A brief overview of winter nests you might see:
For more help identifying winter nests, check out: Naturally Curious with Mary Holland, Northern Woodlands, or pick up a copy of A Guide to Nature in Winter by Donald & Lillian Stokes.
By Julia Pupko
According to a 2021 study by the Gund Institute for the Environment at the University of Vermont, the Green Mountain State has warmed nearly 2˚F in the past 120 years, with winter temperatures increasing 2.5 times faster than the annual average since 1960. With this increase in average temperatures has come more variable temperatures, with temperatures in winter months fluctuating between freezing and above-freezing with greater frequency than they have historically. Additionally, there has been a reduction in snowpack depth and cover consistency. Snowpack accumulation early in the year before the soil fully freezes keeps soil temperatures at or slightly above freezing throughout the winter. While a thick, consistent snowpack keeps the soil at a relatively constant temperature, reductions in snowpack depth and consistency expose the soil to air temperature fluctuations, causing it to freeze and thaw with air temperature changes.
Snowpack changes and increased exposure to freeze-thaw cycles affect, in turn, tree root health. While tree growth is mostly concentrated in the summer months in Vermont, tree roots can remain active in soils at or slightly above freezing. When insulated by a thick, consistent snowpack, tree roots can continue to grow, repair damaged roots, and may help the tree prepare for the coming growth season. On the flip side, a deep freeze can damage fine tree roots in the top layers of the soil and inhibit any growth or repair of roots before spring. This means that trees will have to allocate more resources towards root growth and repair during the growing season to compensate for fine-root loss during the winter, which may add detrimental levels of stress to some trees. One study showed that increased freeze-thaw cycles caused trees to over-compensate their fine root production, reduced their nitrogen uptake, and changed nitrogen cycling in the ecosystem. Multiple freeze-thaw cycles can also increase the risk of trunk crack formation and may cause the tree to begin to bud out early if there is an extended warm period, further injuring the tree when new growth is killed upon the return of below-freezing temperatures.
This is not a full list of all of the implications that climate change, reduced snowpack, and increased freeze-thaw cycles may have on Vermont’s terrestrial ecosystems. Much remains unknown about the full depth of impacts from these factors, or how interactions between them may change our ecosystems.
by Kent McFarland
Have you ever seen pine cones on the end of willow branches? They aren’t really pine cones, they are protective homes for the Pine Cone Willow Gall Midge (Rhabdophaga strobiloides), a type of fly that relies on willows for its home. The adult gall midge lays its egg on the tip of a willow branch as the terminal buds begin to swell in the early spring. The egg, and larva that hatches, release a chemical that tricks the growing willow leaves into forming a structure that looks superficially like a pine cone made of overlapping leaves.

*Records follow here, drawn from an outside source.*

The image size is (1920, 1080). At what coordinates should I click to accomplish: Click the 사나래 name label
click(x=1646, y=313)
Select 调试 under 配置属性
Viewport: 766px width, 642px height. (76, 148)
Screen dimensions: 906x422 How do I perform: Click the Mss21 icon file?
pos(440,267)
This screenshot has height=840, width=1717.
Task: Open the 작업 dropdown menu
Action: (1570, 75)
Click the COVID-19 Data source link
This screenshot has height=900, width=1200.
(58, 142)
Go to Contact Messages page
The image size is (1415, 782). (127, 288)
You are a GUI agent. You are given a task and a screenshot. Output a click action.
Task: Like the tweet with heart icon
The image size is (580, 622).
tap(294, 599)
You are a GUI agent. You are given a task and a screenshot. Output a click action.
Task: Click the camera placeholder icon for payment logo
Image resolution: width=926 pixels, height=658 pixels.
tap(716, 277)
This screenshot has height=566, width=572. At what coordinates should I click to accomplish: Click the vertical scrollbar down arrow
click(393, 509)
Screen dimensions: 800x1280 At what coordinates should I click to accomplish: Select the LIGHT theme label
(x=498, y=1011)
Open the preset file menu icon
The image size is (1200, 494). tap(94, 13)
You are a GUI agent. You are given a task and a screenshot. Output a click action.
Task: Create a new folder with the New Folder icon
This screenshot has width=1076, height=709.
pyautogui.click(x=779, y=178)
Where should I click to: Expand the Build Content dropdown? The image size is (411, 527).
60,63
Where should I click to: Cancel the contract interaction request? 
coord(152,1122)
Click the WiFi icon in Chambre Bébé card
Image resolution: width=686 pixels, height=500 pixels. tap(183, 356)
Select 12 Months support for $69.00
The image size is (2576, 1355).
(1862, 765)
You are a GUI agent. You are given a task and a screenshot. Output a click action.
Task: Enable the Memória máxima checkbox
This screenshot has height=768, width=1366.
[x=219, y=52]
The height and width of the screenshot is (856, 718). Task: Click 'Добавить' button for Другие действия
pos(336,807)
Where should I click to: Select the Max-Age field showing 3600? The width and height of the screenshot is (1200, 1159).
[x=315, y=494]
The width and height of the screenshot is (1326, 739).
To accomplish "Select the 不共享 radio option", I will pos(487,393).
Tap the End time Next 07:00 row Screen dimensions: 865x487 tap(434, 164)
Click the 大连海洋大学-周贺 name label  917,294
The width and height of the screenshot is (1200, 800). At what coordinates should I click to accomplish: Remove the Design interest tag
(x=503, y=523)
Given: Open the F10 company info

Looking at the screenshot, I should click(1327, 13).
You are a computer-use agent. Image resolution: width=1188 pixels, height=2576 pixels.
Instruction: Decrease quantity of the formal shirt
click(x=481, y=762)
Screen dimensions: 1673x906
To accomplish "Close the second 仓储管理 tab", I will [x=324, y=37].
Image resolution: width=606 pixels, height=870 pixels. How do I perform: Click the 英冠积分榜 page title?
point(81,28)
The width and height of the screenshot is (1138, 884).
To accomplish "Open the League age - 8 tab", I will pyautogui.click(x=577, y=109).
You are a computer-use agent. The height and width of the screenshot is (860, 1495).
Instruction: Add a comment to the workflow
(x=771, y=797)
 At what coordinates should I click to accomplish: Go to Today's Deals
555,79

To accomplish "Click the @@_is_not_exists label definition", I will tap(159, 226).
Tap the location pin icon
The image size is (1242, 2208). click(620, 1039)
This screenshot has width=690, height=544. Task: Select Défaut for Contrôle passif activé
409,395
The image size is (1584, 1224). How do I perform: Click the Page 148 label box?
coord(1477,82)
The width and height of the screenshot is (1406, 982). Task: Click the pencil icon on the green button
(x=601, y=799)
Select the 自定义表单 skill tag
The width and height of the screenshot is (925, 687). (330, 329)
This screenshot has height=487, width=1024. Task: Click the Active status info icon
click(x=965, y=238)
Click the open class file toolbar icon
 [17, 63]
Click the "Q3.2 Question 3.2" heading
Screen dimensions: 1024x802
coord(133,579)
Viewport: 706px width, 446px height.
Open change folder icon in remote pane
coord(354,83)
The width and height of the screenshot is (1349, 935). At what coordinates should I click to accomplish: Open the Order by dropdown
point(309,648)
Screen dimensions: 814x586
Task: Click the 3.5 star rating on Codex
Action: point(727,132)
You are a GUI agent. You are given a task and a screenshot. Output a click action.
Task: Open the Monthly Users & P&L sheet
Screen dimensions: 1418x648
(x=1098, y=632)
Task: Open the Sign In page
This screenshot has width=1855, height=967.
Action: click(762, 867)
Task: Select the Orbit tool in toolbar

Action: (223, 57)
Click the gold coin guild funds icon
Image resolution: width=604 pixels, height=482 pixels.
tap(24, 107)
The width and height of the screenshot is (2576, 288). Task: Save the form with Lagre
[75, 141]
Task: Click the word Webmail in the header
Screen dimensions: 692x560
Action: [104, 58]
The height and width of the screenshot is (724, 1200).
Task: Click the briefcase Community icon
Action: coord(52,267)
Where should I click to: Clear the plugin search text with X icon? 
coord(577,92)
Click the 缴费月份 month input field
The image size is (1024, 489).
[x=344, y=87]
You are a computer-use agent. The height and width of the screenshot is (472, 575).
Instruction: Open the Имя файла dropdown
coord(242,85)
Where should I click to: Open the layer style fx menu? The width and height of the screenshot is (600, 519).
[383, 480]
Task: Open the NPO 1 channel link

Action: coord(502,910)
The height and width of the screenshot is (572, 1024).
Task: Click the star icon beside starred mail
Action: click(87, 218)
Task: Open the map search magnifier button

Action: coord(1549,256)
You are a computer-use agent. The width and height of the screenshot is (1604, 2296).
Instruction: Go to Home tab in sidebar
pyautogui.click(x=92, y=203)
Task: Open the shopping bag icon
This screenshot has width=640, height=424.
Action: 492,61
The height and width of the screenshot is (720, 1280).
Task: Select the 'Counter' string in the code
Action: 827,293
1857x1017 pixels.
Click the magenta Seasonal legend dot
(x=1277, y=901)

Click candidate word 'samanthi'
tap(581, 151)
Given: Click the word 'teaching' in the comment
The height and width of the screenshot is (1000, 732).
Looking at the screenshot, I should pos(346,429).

As the larva feeds, the bud ceases to develop; however, the plant still directs nutrients to the tissues. Biologists working at the University of Michigan Biological Station at Pellston, Michigan, found that somehow the gall-midge manipulates the willow to provide resources from other places in the plant to the gall for them to continue to feed and survive. They found that galled twigs compared with normal twigs had greater growth in twig girth than when no gall is present and twigs with galls grew equally well with or without leaves. The bud continues to swell as the larva feeds and grows. When winter sets in, encased in the cone structure, the larva is protected from predators. At some point in the spring, the larva will pupate and the adult gall midge will emerge. They don’t have mouthparts to chew their way out of the gall. Instead, they simply push and squeeze between the overlapping leaves of the gall and fly away.